Whether it is a large data center or millions of supercomputers, high-bandwidth and high-efficiency optical interconnections are required. Therefore, the silicon optical interconnection technology has attracted much attention due to its high integration and low cost advantages. The high-order modulation code pattern can further increase the data rate under the limited bandwidth of integrated circuits or optical devices, so it is more and more favored by academia and the industry. However, the signal-to-noise ratio of the optical link may be affected and reduced. At this time, a higher-power laser or a higher-sensitivity receiver is required to maintain the original bit error rate. Photodiodes can handle this task. Next, let's discuss the application of photodiodes in receiving.

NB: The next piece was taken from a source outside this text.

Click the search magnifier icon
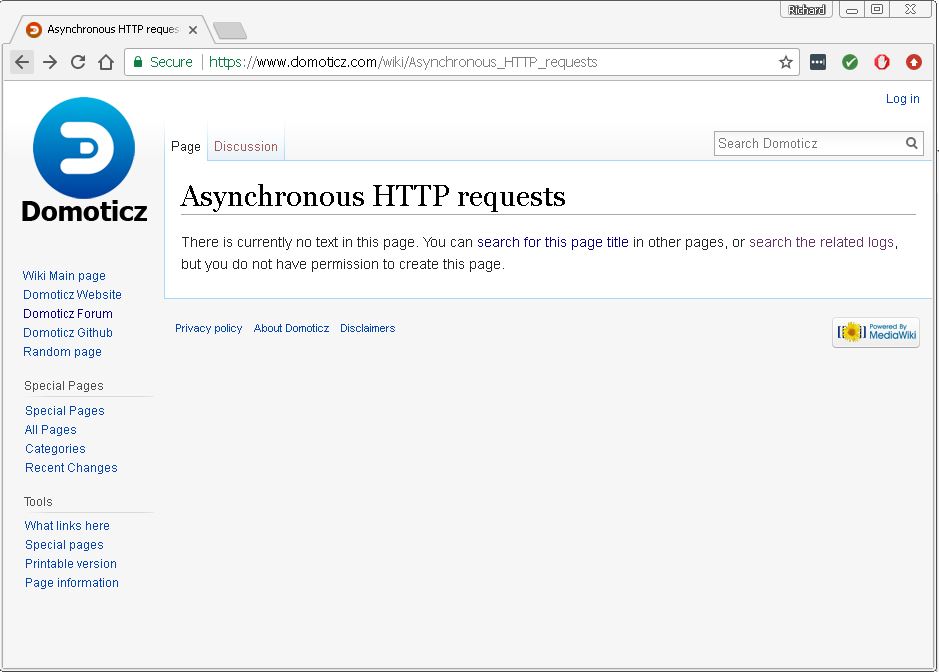This screenshot has height=672, width=939. [912, 143]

　　 Compared with the use of high-power lasers, the use of a more sensitive receiver can reduce the total link power consumption, thereby improving energy efficiency. Especially for high-sensitivity detectors, the link budget requirement for the on-chip limited power laser is reduced, so an avalanche photodiode detector with internal gain is an ideal choice for improving the receiving sensitivity.

Because the avalanche diode detector generates additional noise while generating gain, in order to achieve higher gain and lower noise, researchers have been working to design a better silicon germanium thickness and doping distribution Of the device. In general, the design indicators of avalanche photodiode detectors need to weigh the breakdown voltage, quantum efficiency, multiplication gain, device bandwidth and additional noise. Breaking through this trade-off and optimizing the overall performance is a major challenge in the design of avalanche photodiode detectors.

　　 Avalanche photodiode detectors and distributed Bragg reflectors break the design trade-off between quantum efficiency and device bandwidth, and still have the advantages of high multiplication rate, low breakdown voltage and low additional noise without the need for additional noise.